THE forms of animal life which are now united in an independent class, under the name Polyzoa, so nearly resemble the Hydroid Zoophytes in general form and appearance that a casual observer may suppose them to be nearly identical. In all but the more recent works, they are treated as distinct indeed, but still included under the general term “ZOOPHYTES.” The animals of both groups are minute, polypiform creatures, mostly living in transparent cells, springing from the sides of a stem which unites a number of individuals in one common life, and grows in a shrub-like form upon any submarine body, such as a shell, a rock, a weed, or even another polypidom to which it is parasitically attached. Each polype, in both classes, protrudes from and retreats within its cell by an independent action, and when protruded puts forth a circle of tentacles whose motion round the mouth is the means of securing nourishment. There are, however, peculiarities in the structure of the Polyzoa which seem to remove them from Zoophytology to a place in the system of nature more nearly connected with Molluscan types. Some of them come so near to the compound ascidians that they have been termed, as an order, “Zoophyta ascidioida.”

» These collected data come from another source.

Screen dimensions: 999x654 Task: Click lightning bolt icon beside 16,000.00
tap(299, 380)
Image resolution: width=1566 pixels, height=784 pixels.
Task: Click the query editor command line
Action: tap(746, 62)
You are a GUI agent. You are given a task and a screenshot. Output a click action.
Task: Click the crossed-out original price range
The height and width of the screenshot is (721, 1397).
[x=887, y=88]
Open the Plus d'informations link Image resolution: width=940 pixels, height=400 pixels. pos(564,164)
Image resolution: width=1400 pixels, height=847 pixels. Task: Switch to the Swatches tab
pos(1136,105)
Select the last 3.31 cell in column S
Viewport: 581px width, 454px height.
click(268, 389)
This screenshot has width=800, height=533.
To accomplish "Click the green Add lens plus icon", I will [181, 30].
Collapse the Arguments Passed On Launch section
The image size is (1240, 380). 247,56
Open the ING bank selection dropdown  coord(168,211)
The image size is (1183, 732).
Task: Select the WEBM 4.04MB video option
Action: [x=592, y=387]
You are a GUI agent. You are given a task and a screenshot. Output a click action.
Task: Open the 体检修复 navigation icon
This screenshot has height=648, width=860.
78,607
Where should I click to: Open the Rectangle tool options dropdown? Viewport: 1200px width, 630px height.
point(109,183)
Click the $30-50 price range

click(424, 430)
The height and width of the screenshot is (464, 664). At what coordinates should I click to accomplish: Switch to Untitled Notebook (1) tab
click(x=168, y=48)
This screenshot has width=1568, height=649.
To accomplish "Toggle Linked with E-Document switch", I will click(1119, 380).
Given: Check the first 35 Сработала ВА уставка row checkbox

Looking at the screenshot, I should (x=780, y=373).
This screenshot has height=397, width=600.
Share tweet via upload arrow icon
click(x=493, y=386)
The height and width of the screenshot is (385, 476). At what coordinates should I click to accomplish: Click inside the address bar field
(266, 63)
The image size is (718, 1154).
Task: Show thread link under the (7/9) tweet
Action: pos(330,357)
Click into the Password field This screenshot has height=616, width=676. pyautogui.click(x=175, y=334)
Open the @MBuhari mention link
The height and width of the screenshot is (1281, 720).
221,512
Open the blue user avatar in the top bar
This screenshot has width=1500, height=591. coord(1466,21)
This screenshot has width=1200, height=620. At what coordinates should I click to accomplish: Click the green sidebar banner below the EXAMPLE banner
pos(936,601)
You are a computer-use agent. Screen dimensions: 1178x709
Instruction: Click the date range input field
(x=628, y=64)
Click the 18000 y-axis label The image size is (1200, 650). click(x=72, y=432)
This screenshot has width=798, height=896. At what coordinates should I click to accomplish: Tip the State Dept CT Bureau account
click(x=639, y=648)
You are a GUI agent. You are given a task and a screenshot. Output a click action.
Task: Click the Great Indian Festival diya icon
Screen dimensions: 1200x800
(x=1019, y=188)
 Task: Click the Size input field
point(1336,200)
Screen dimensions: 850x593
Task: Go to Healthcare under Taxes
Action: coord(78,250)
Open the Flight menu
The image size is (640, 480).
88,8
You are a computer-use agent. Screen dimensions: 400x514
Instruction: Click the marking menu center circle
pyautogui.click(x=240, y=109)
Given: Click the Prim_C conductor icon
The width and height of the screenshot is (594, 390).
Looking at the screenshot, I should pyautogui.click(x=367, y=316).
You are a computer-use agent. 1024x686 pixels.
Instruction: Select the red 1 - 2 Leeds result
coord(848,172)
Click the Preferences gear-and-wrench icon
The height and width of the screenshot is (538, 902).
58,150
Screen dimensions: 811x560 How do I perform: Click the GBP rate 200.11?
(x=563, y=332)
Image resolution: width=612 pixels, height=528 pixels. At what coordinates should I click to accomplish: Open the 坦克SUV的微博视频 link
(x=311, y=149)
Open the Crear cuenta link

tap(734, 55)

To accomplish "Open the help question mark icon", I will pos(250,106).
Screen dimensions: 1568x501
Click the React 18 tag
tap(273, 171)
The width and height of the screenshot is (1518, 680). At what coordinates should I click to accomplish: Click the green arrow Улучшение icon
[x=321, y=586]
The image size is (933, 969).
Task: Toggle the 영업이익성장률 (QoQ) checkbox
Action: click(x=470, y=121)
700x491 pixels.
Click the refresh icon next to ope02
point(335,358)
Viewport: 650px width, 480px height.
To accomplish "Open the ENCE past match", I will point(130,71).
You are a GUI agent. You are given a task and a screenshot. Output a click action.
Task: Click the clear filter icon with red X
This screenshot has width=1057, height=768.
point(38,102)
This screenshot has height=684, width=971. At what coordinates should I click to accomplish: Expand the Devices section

The simplest form of polype is that of a fleshy bag open at one end, surmounted by a circle of contractile threads or fingers called tentacles. The plate shows, on a very minute scale, at figs. 1, 3, and 6, several of these little polypiform bodies protruding from their cells. But the Hydra or Fresh-water Polype has no cell, and is quite unconnected with any root thread, or with other individuals of the same species. It is perfectly free, and so simple in its structure, that when the sac which forms its body is turned inside out it will continue to perform the functions of life as before. The greater part, however, of these Hydraform Polypes, although equally simple as individuals, are connected in a compound life by means of their variously formed _polypidom_, as the branched system of cells is termed. The Hydroid Zoophytes are represented in the first plate by the following examples.

HYDROIDA.

SERTULARIA ROSEA. _Pl._ I. _fig._ 6.

A species which has the cells in pairs on opposite sides of the central tube, with the openings turned outwards. In the more enlarged figure is seen a septum across the inner part of each cell which forms the base upon which the polype rests. Fig. 6 _b_ indicates the natural size of the piece of branch represented; but it must be remembered that this is only a small portion of the bushy shrub.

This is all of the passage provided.